Information supplied>

§

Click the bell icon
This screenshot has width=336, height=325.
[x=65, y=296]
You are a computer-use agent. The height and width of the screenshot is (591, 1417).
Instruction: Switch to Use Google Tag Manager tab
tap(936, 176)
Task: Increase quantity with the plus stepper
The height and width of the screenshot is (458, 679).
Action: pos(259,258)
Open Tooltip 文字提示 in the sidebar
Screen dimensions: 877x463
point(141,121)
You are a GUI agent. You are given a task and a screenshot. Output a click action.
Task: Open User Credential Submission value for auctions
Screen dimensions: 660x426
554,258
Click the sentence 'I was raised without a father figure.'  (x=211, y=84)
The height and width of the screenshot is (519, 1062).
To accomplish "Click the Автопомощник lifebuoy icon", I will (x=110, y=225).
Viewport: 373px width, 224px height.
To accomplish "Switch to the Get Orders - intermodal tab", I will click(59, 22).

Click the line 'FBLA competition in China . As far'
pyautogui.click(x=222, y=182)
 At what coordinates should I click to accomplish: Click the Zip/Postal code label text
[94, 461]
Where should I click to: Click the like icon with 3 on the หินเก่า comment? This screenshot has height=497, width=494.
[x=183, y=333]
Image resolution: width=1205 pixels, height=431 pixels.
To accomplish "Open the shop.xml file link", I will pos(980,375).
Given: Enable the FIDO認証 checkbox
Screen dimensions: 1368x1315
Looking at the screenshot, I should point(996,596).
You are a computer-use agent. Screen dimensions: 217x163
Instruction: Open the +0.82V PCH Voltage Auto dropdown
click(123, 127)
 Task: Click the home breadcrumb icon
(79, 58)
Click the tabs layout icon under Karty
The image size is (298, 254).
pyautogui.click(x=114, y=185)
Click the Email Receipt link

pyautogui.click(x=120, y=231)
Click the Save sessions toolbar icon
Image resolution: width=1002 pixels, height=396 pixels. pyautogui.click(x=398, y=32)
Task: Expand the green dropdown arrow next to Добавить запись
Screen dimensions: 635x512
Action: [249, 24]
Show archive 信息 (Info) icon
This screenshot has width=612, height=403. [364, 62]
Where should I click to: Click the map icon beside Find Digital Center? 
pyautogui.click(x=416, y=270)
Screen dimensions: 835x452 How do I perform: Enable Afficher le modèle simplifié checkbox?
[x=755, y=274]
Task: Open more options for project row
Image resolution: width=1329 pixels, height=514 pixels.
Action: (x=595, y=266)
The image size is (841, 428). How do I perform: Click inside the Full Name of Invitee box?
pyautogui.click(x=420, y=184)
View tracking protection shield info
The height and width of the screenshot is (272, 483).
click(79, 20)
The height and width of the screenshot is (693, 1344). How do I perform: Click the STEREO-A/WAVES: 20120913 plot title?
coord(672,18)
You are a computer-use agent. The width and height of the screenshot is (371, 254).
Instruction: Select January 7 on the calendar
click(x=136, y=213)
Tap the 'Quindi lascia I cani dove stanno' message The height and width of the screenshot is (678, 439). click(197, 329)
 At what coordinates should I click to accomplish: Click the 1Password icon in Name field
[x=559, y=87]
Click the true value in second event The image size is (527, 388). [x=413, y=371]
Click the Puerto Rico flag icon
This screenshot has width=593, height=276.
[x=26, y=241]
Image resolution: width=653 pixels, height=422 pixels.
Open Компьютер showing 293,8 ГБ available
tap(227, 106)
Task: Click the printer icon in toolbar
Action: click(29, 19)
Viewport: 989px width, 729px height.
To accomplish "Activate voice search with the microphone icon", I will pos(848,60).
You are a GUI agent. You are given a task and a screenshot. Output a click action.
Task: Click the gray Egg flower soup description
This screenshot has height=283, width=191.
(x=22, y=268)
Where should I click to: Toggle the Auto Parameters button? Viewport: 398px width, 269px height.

§

Lines wanted from the listing above: the line with "Task: Open more options for project row" up to and including the line with "Viewport: 989px width, 729px height.". Please write them out exactly, adding nothing else.

Result below>
Task: Open more options for project row
Image resolution: width=1329 pixels, height=514 pixels.
Action: (x=595, y=266)
The image size is (841, 428). How do I perform: Click inside the Full Name of Invitee box?
pyautogui.click(x=420, y=184)
View tracking protection shield info
The height and width of the screenshot is (272, 483).
click(79, 20)
The height and width of the screenshot is (693, 1344). How do I perform: Click the STEREO-A/WAVES: 20120913 plot title?
coord(672,18)
You are a computer-use agent. The width and height of the screenshot is (371, 254).
Instruction: Select January 7 on the calendar
click(x=136, y=213)
Tap the 'Quindi lascia I cani dove stanno' message The height and width of the screenshot is (678, 439). click(197, 329)
 At what coordinates should I click to accomplish: Click the 1Password icon in Name field
[x=559, y=87]
Click the true value in second event The image size is (527, 388). [x=413, y=371]
Click the Puerto Rico flag icon
This screenshot has width=593, height=276.
[x=26, y=241]
Image resolution: width=653 pixels, height=422 pixels.
Open Компьютер showing 293,8 ГБ available
tap(227, 106)
Task: Click the printer icon in toolbar
Action: click(29, 19)
Viewport: 989px width, 729px height.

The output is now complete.